Paul Krugman has a column in this morning's New York Times comparing America and Europe and arguing that Europe is doing pretty well, notwithstanding its high taxes and extensive welfare programs. Here's one key section: "It's true that the U.S. economy has grown faster than that of Europe for the past generation. Since 1980 — when our politics took a sharp turn to the right, while Europe's didn't — America's real G.D.P. has grown, on average, 3 percent per year. Meanwhile, the E.U. 15 — the bloc of 15 countries that were members of the European Union before it was enlarged to include a number of former Communist nations — has grown only 2.2 percent a year. America rules! Or maybe not. All this really says is that we've had faster population growth. Since 1980, per capita real G.D.P. — which is what matters for living standards — has risen at about the same rate in America and in the E.U. 15: 1.95 percent a year here; 1.83 percent there."
This is flawed in several ways. First, it's false to say that America turned right in 1980 but Europe did not. The same rightward tide that elected Ronald Reagan in 1980 had elected Margaret Thatcher in Great Britain in 1979, and brought Helmut Kohl to the chancellorship of Germany in 1982. Prime Minister Thatcher's policies weren't exactly Krugman-esque big government, and neither even were those of her successors in "New" Labor. Ireland's economic growth as the "Celtic Tiger" was made possible by what the World Bank notes were "large tax cuts" after 1987 and a "low corporate tax rate of 10 percent after 1979." To the extent that Europe has kept up with America at all since 1980, it has been because of growth in those European countries that have pursued American-style free-market-oriented policies.
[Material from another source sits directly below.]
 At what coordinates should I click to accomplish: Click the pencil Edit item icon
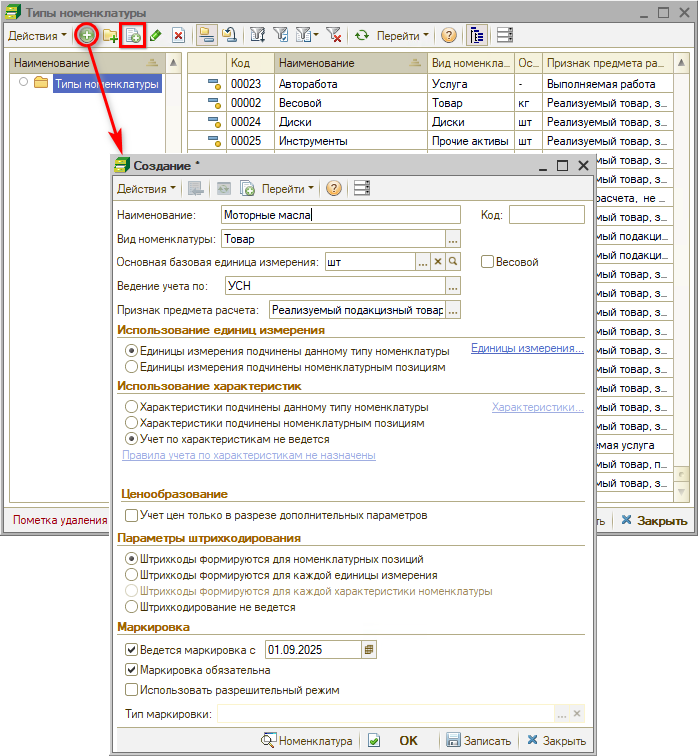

Second, ignoring faster population growth to focus on per capita GDP instead of overall GDP misses a big part of the story. Why is America's population growing more than Europe's? First, because immigrants would rather come here than there, and second, because Americans feel prosperous and optimistic enough about their future to have more children than Europeans do. Population growth isn't just some statistical anomoly; it's a key measure of the success of a city, state, or country, a measure of human capital.